_Data supplied:_
+ + + + + + +
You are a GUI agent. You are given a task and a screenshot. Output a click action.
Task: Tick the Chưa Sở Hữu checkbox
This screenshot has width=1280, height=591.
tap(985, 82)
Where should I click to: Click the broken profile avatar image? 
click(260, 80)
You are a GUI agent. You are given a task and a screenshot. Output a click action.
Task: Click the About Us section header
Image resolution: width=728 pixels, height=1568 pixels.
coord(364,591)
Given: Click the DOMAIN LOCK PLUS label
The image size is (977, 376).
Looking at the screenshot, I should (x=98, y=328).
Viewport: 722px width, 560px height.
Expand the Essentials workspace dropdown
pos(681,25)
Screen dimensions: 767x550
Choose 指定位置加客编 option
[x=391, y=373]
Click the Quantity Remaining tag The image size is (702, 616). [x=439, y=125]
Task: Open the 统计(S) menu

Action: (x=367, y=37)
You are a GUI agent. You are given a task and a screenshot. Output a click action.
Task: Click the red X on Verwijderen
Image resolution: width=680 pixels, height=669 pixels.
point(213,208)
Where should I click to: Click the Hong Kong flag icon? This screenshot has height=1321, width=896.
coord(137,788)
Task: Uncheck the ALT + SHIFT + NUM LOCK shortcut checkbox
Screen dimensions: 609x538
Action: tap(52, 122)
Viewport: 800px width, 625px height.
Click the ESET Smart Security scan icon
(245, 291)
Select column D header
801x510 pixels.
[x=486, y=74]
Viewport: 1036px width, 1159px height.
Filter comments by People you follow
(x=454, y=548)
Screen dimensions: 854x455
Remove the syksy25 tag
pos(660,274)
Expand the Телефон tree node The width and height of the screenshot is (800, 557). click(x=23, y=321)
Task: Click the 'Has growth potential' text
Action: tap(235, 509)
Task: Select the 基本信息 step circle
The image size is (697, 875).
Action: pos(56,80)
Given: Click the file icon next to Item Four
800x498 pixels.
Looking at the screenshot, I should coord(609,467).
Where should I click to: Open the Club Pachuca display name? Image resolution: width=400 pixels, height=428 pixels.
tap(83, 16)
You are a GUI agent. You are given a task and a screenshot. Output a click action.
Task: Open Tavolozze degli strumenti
+ + + + + + +
_Prompt:_ Restate, word for word, the final stretch of the entries above: the line containing "Task: Click the red X on Verwijderen" and every line after it, up to and including the last.

_Response for this exercise:_
Task: Click the red X on Verwijderen
Image resolution: width=680 pixels, height=669 pixels.
point(213,208)
Where should I click to: Click the Hong Kong flag icon? This screenshot has height=1321, width=896.
coord(137,788)
Task: Uncheck the ALT + SHIFT + NUM LOCK shortcut checkbox
Screen dimensions: 609x538
Action: tap(52, 122)
Viewport: 800px width, 625px height.
Click the ESET Smart Security scan icon
(245, 291)
Select column D header
801x510 pixels.
[x=486, y=74]
Viewport: 1036px width, 1159px height.
Filter comments by People you follow
(x=454, y=548)
Screen dimensions: 854x455
Remove the syksy25 tag
pos(660,274)
Expand the Телефон tree node The width and height of the screenshot is (800, 557). click(x=23, y=321)
Task: Click the 'Has growth potential' text
Action: tap(235, 509)
Task: Select the 基本信息 step circle
The image size is (697, 875).
Action: pos(56,80)
Given: Click the file icon next to Item Four
800x498 pixels.
Looking at the screenshot, I should coord(609,467).
Where should I click to: Open the Club Pachuca display name? Image resolution: width=400 pixels, height=428 pixels.
tap(83, 16)
You are a GUI agent. You are given a task and a screenshot. Output a click action.
Task: Open Tavolozze degli strumenti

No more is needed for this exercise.